------ Extracted information ------

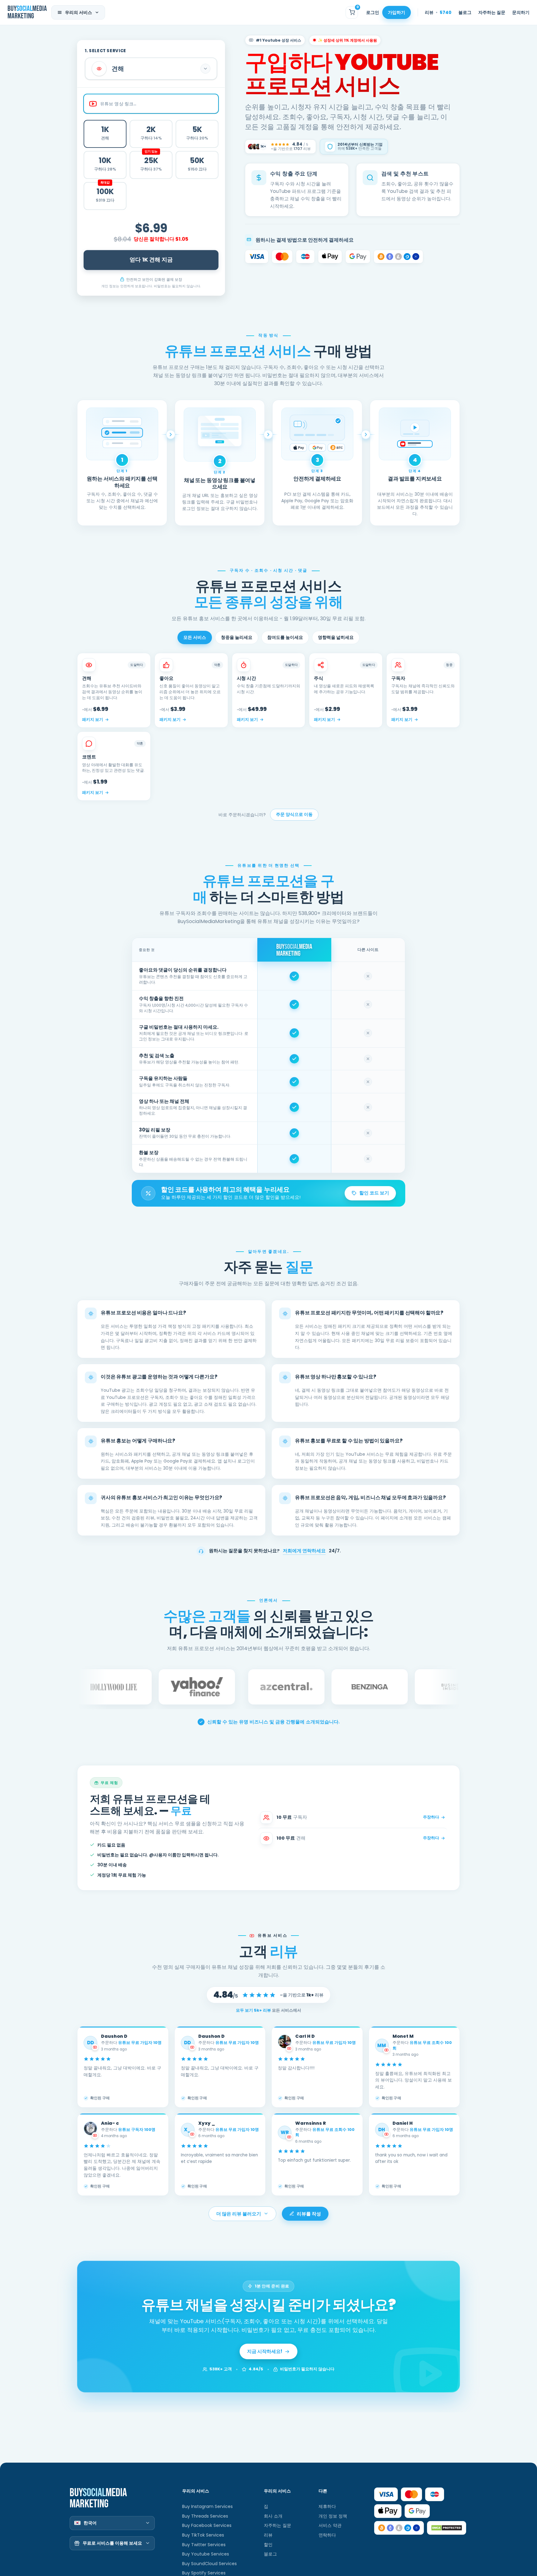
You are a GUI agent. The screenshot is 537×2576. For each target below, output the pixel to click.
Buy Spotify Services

------
------ Extracted information ------

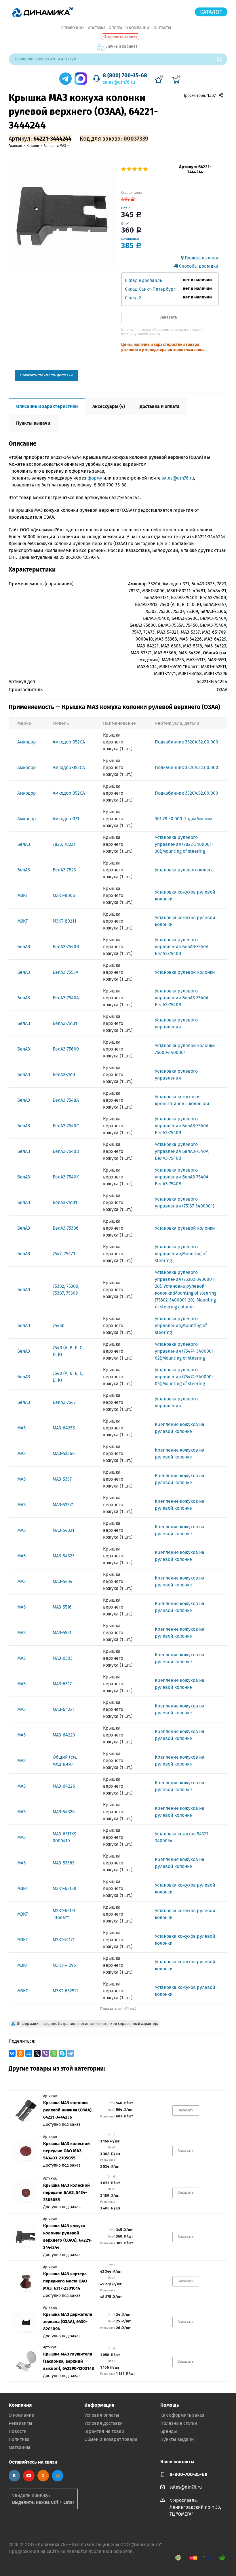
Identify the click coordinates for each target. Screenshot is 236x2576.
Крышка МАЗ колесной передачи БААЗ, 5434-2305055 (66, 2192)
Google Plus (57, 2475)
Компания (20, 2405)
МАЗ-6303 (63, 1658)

------
------ Extracted information ------

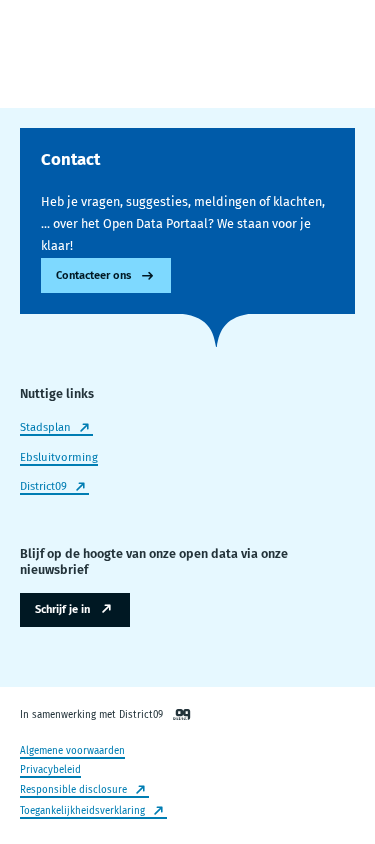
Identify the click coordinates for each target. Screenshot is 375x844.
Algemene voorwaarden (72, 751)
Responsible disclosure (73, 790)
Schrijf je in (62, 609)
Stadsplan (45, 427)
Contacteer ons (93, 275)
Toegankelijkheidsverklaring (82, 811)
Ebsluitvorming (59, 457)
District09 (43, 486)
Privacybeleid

------

Copy each line above that has the word "target".

You are a GUI agent. The screenshot is 537×2576. For each target below, output the pixel to click.
Identify the click coordinates for each target. Screenshot is 236x2576.
Identify the click coordinates for each target. Screenshot is 375x844.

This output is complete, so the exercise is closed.